Leonel menjatuhkannya dan melemparkannya ke atas bahunya, dengan santai berjalan ke pilar dengan seorang pria dewasa tergantung di sisinya. Dia meletakkan telapak tangan di pilar, merasakan ukiran kuno menari di jari-jarinya.

‘Ya … Ini pasti bisa berhasil … Pasti …’

“Ah, menjijikkan. Berhenti ngiler, ya?”

Di pesawat ruang angkasa di atas Planet Valiant, aman untuk mengatakan bahwa Gretta sedang mendidih. Tetapi, pada saat yang sama, dia tidak berani turun.

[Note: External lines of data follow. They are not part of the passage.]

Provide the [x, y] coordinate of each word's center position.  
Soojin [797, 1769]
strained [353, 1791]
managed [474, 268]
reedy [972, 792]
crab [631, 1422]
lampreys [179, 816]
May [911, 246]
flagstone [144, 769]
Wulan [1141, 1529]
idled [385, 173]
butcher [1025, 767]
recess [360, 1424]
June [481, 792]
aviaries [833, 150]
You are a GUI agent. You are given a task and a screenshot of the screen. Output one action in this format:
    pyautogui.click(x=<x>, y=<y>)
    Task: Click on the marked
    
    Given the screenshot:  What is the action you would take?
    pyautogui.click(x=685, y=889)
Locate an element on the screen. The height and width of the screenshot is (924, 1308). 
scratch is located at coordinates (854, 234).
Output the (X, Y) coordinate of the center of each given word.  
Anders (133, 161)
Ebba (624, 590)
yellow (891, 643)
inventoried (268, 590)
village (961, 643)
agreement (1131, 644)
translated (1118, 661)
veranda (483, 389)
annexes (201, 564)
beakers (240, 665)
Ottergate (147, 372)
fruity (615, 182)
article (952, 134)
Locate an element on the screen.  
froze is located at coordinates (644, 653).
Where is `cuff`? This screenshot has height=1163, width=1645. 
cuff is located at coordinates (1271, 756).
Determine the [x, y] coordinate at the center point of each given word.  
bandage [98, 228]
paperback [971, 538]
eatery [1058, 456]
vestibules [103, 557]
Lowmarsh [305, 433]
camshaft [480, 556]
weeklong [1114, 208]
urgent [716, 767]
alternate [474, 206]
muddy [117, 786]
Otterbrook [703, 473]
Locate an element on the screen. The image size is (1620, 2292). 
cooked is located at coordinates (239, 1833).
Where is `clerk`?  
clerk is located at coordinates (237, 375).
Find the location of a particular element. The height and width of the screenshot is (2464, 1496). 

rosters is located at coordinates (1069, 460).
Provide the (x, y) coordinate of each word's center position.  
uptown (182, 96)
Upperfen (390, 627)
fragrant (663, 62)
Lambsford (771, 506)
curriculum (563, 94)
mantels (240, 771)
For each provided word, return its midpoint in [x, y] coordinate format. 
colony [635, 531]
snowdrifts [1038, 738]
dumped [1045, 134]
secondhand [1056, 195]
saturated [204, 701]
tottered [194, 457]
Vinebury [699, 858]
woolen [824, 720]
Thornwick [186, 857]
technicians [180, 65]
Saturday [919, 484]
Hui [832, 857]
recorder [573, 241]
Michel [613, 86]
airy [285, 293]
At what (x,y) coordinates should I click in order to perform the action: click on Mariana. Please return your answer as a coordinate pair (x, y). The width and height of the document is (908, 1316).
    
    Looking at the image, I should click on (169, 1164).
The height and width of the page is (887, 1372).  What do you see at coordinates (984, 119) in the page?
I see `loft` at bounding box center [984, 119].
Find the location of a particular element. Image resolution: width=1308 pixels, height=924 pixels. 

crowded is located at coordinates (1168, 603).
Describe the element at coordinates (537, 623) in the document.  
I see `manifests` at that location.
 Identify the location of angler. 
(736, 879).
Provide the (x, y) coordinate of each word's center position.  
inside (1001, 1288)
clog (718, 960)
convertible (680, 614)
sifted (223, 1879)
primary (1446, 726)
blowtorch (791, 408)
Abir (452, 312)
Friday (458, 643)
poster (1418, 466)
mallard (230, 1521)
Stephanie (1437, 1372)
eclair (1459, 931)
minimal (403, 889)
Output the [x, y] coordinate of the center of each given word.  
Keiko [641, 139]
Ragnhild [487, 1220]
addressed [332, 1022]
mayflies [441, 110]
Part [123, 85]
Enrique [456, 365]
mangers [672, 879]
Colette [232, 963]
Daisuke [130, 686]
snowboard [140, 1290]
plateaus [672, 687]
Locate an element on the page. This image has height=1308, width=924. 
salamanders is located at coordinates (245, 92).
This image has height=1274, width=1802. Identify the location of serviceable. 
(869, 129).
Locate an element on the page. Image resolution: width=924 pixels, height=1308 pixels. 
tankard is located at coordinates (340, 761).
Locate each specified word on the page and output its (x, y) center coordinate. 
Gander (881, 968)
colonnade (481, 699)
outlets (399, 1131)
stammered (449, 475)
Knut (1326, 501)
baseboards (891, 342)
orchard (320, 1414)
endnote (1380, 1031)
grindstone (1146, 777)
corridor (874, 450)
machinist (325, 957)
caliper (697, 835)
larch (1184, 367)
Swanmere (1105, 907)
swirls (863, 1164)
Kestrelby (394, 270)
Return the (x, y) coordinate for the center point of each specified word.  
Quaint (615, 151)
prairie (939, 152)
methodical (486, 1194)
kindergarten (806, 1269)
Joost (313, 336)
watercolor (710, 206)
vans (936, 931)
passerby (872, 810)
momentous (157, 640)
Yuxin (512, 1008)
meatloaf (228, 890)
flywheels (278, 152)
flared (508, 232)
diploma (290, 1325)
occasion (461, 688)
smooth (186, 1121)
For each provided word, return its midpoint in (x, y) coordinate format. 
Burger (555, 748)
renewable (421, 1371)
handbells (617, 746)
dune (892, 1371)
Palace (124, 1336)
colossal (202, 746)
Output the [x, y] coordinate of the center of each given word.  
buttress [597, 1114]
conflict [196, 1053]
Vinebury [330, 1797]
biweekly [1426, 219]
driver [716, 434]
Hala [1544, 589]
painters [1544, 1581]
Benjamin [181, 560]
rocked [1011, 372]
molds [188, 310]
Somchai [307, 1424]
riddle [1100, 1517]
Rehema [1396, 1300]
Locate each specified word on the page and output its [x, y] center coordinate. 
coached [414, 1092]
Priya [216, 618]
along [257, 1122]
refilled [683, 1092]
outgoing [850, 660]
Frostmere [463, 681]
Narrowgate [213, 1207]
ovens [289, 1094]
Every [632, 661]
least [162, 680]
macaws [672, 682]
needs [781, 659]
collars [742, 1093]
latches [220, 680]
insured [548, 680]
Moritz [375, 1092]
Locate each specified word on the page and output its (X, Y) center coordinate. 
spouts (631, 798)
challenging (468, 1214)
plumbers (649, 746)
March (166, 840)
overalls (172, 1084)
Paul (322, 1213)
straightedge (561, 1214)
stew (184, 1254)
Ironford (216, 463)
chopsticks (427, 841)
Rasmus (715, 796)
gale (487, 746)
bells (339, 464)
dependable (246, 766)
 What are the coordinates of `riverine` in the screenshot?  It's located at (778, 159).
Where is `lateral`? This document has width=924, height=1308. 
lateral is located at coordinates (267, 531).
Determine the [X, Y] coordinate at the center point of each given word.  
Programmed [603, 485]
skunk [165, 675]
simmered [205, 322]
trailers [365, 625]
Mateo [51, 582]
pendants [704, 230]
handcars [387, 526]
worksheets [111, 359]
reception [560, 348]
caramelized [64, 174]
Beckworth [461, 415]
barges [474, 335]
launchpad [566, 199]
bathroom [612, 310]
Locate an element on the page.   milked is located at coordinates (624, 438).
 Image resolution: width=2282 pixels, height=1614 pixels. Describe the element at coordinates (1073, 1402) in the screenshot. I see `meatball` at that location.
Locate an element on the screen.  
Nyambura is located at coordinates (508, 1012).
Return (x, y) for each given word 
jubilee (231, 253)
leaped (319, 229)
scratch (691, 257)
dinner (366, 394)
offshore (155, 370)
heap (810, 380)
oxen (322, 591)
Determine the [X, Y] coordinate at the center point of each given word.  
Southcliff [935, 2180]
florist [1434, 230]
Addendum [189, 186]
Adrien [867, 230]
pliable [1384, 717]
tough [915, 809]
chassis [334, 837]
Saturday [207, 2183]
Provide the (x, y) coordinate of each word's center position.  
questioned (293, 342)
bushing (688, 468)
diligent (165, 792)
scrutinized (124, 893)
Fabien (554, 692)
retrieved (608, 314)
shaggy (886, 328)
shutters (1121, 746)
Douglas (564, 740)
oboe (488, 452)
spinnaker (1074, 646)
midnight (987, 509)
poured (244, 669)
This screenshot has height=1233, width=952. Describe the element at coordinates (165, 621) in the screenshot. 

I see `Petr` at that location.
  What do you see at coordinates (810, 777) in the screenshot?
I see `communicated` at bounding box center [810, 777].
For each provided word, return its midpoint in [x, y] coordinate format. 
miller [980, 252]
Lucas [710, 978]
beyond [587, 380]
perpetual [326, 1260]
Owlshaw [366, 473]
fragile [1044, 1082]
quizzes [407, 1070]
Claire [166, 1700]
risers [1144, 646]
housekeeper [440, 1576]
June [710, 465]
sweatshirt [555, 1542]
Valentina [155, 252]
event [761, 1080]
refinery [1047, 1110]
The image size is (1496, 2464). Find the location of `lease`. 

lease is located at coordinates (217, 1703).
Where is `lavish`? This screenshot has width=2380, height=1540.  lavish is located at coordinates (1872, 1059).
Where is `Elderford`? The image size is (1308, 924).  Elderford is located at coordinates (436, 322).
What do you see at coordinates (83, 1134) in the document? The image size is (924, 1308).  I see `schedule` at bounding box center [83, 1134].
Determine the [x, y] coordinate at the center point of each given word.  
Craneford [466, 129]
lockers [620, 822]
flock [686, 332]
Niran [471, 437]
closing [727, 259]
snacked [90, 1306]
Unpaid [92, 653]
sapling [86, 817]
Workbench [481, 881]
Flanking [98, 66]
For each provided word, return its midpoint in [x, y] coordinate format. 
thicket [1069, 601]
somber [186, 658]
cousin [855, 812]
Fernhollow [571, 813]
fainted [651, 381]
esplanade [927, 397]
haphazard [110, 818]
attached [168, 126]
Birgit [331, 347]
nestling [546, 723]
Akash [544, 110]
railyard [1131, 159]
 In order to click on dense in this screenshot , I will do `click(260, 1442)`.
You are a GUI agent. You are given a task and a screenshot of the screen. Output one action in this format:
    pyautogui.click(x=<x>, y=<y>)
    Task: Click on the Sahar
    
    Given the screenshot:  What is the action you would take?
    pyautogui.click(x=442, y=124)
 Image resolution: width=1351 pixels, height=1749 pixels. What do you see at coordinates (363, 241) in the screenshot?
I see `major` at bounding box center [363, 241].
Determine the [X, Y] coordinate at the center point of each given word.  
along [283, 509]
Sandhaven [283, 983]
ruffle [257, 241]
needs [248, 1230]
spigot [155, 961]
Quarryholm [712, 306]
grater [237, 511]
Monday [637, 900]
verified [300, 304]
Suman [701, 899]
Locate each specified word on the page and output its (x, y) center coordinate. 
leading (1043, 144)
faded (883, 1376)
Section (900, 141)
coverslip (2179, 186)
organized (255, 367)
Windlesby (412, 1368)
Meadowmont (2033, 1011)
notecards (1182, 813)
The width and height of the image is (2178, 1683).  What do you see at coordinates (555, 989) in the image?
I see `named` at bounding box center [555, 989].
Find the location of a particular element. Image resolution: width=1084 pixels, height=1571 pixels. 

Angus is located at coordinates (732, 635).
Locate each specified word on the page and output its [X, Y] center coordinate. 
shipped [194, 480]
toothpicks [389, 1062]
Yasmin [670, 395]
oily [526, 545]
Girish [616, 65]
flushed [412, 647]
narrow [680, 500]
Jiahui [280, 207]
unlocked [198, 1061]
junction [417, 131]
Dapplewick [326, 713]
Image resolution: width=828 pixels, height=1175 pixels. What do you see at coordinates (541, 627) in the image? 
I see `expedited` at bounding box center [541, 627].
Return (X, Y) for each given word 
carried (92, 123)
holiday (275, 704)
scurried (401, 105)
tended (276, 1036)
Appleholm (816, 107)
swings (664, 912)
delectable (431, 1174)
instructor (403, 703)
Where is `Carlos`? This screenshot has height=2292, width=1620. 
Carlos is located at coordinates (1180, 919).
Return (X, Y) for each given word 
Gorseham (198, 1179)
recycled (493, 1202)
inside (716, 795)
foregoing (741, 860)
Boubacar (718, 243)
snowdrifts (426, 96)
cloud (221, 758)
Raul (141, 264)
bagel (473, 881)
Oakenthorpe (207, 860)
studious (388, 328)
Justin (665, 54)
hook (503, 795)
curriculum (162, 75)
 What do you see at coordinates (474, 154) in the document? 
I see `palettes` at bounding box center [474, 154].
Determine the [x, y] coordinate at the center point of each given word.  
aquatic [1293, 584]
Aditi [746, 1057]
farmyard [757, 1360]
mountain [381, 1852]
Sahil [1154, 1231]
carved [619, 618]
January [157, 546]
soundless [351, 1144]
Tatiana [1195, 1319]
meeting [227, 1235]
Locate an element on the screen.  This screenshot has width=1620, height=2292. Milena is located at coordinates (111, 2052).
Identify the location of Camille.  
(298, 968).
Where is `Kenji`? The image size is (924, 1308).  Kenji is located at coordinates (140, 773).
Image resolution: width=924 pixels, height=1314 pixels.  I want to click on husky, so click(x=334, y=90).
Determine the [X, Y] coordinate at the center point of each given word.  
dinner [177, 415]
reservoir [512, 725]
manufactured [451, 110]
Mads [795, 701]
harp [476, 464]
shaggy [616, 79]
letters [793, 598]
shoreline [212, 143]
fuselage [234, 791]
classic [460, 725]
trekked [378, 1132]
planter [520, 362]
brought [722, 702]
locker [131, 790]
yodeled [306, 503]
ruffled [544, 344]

Bertentangan dengan apa yang diharapkan, ini bukan karena dia takut pada Leonel, melainkan karena dia tidak berani menunjukkan wajahnya. Jika dia melakukannya, segalanya hanya akan menjadi lebih buruk bagi Persekutuan Bima Sakti yang sudah mengalami beberapa masalah.

Pada saat itu, ketakutan memenuhi hatinya. Dia sudah mengambil risiko dengan menyetujui operasi ini. Sekarang, tidak hanya tiga organisasi yang menderita kerugian besar, tetapi di antara mereka, tiga keberadaan Dimensi Kelima jatuh.

Seolah itu belum cukup buruk, dia telah kehilangan lima bawahan Dimensi Kelima yang telah dia kerjakan dengan keras selama beberapa dekade terakhir. Tidak mungkin dia bisa menebus kehilangan seperti itu pada dirinya sendiri dalam waktu singkat.

Tak satu pun dari ini bahkan menyebutkan jenis hukuman yang akan dia terima kali ini. Gretta bahkan mulai berpikir untuk kabur. Mungkin kali ini, jika dia berani kembali ke Persekutuan, dia akan benar-benar tamat. Apakah ada yang kembali dari ini?

Namun, kemana dia akan pergi? Ke galaksi lain? Perjalanan antar galaksi membutuhkan setidaknya kapal Dimensi Keenam. Bagaimana dia bisa mendapatkan barang seperti itu? Dia pasti tidak bisa tinggal di Bima Sakti … Jika dia melakukannya, tidak ada satu sudut pun dia bisa bersembunyi di mana dia tidak akan ditemukan …

Ketakutan mulai membanjiri hati Gretta, pikiran gila yang semakin banyak memaksa bekas lukanya bergetar dan bergoyang seolah-olah memiliki pikirannya sendiri.

Dia harus membunuh Leonel. Itulah satu-satunya cara untuk bertahan hidup. Itu satu-satunya cara untuk bertahan hidup.

Tepat pada saat itulah Gretta menerima telepon. Tetapi ketika dia mendengar suara di sisi lain, dia tidak bisa menahan diri untuk tidak membeku.

“Halo, adik perempuan, kakakmu ada di sini untuk menyelamatkanmu. Bagaimana kalau kita membuat kesepakatan?”